### SOURCE TEXT
========================================================================

It's a perfect sunny day at the Zoo. Bart, the 500 pound sea lion is performing his usual tricks and the grizzly bear exhibit is a hot spot for visitors. But before the gates open for an unforgettable day of fun, one of the Zoo's hardest working volunteers is putting on his uniform- preparing for a day on the grind.

Meet 20-year old Christopher Stelly.  He has a different perspective on life.  Most people don't like to work, but his face says it all.

Stelly experienced non-stop seizures as an infant.  Doctors had to remove the right side of his brain leaving him unable to talk.  He's also unable to move his legs.  Stelly can't say anything but he speaks volumes through his smile. 

Every other week, he leaves the Home of the Innocents with his teacher Phyllis Moss by his side.  Stelly gets his money ready to go and the pair catches a TARC bus to work. He's strapped in and 15 minutes later he arrives at his office.

Stelly's lowered down from the bus; wheeled to his work station and pulls a one and a half hour shift. His job is to greet visitors and hand out maps.

"I expect something from him because I know he can do it. He's capable of doing it himself," says Phyllis Moss. Stelly's co-worker is also his special needs teacher.  Just like Stelly, Moss volunteers her time when the two visit the zoo together.

You've got to watch this guy at times. He likes to joke around with visitors every now and then. "Christopher's new thing is that he thinks is funny to hold onto the map and play tug of war," says Moss.   

Stelly's been handing out maps at the zoo for the past 4 years.  At first, his co-workers didn't know what to think about him volunteering.  Stelly's now earned their respect through his work ethic and never give up attitude.

When his work is over, Stelly breaks bread with some of his co-workers before heading back to the Home of the Innocents. When the weather gets cold you will find Chris Stelly volunteering at the Kentucky Science Center.

========================================================================

### DATASET EXTRACT

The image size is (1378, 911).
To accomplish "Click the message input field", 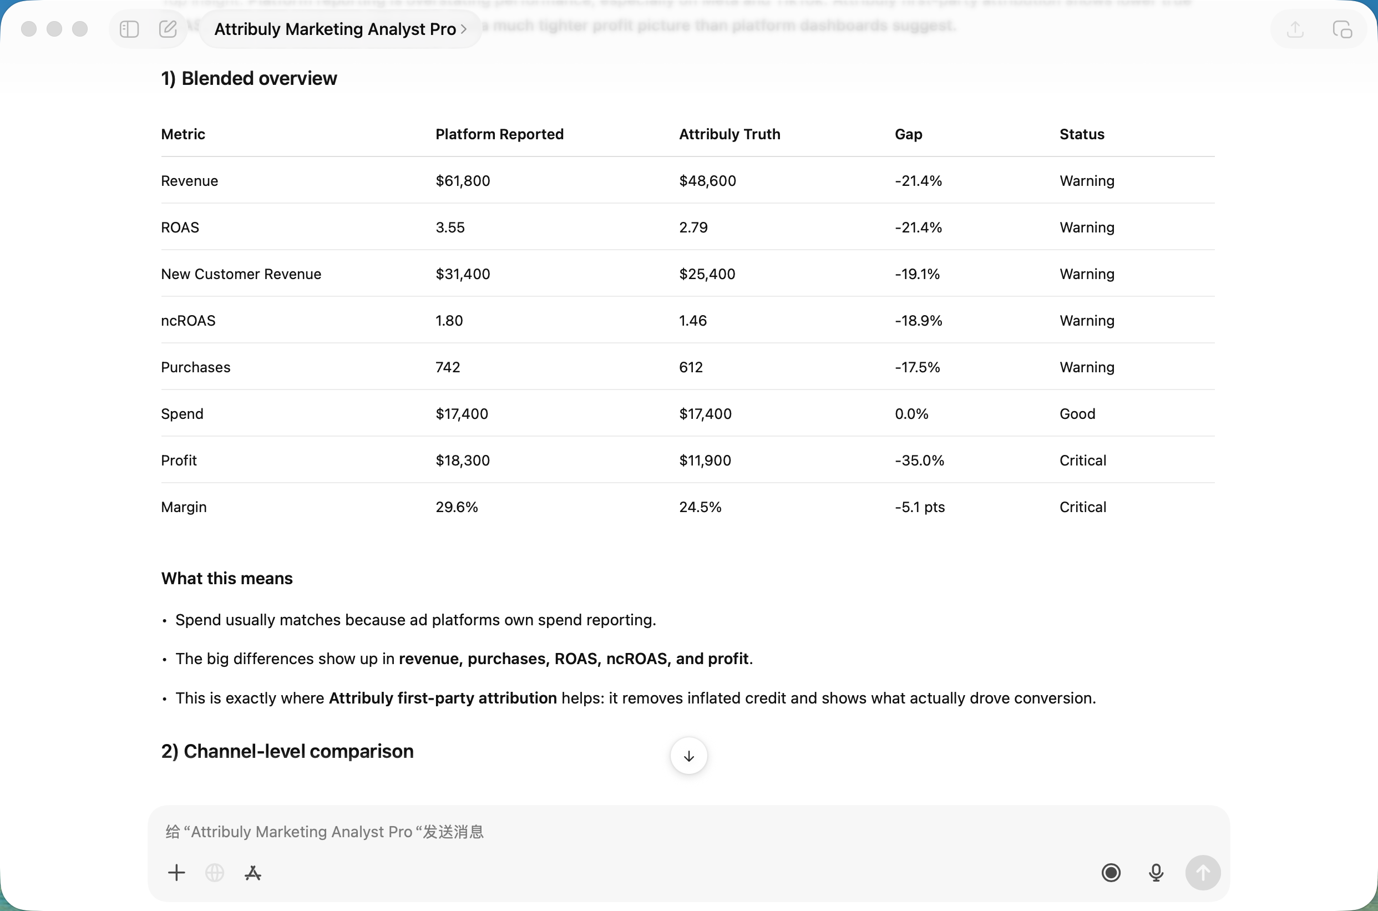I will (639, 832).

========================================================================

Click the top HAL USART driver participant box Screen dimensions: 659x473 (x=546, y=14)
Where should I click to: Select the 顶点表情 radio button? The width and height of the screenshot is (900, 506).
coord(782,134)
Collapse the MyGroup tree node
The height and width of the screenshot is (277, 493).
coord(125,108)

========================================================================

### GOAL OF THE EXERCISE
Transcribe the passage of the zoo volunteer story from "Every other week, he" to "the zoo together.".

### OUTPUT FOR THIS TASK
Every other week, he leaves the Home of the Innocents with his teacher Phyllis Moss by his side.  Stelly gets his money ready to go and the pair catches a TARC bus to work. He's strapped in and 15 minutes later he arrives at his office.

Stelly's lowered down from the bus; wheeled to his work station and pulls a one and a half hour shift. His job is to greet visitors and hand out maps.

"I expect something from him because I know he can do it. He's capable of doing it himself," says Phyllis Moss. Stelly's co-worker is also his special needs teacher.  Just like Stelly, Moss volunteers her time when the two visit the zoo together.